Abstract

Diabetic kidney disease (DKD), which results in flawed glomerular filtration, affects 33% of patients with diabetes. No treatments currently exist specific to DKD due to the lack of assays that can reproduce the complex pathophysiology of DKD. Injury and dysfunction to podocytes, glomerular epithelial cells, have been shown to be a fundamental component of DKD pathology. This research investigates the design of an organ-on-chip platform that recapitulates the microenvironment of the glomerulus to support the culture of functional podocytes and allow for mechanistic examination of filtration function. The most important part of this platform is to imitate the filtration function of the glomerulus. First, a filtration assay of the fluidic platform with just the control membrane was performed, using albumin and inulin (two important protein markers of kidney filtration). Next, human podocyte cells were seeded onto the membrane of the fluidic platform and another filtration assay was performed.

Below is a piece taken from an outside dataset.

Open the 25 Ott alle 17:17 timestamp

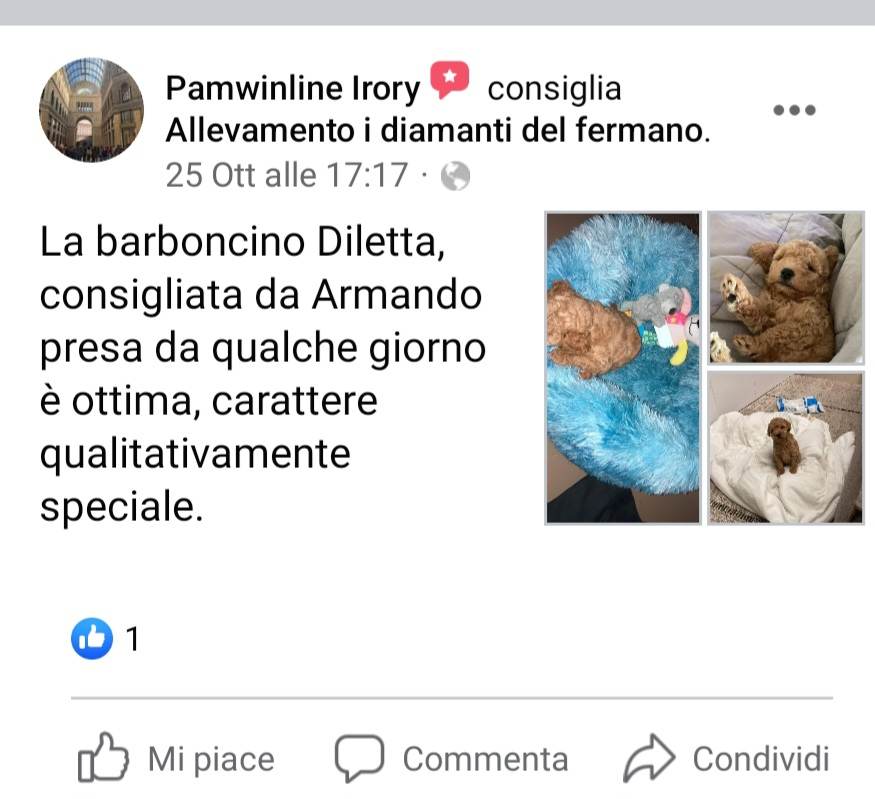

The percent protein clearance and urinary clearance was calculated. With the addition of podocytes, the percent protein clearance for albumin decreased by 37.4% and the percent protein clearance of inulin increased by 6.4%; the urinary clearance of albumin decreased and the urinary clearance of inulin increased. These results displayed that podocytes were functional on the glomerulus-on-chip platform because they replicated their role in the human body, preventing the secretion of albumin and promoting the secretion of inulin. Quantifying clearances of albumin and inulin allows for future comparison of the change in the amount of protein filtered after further biological components are added.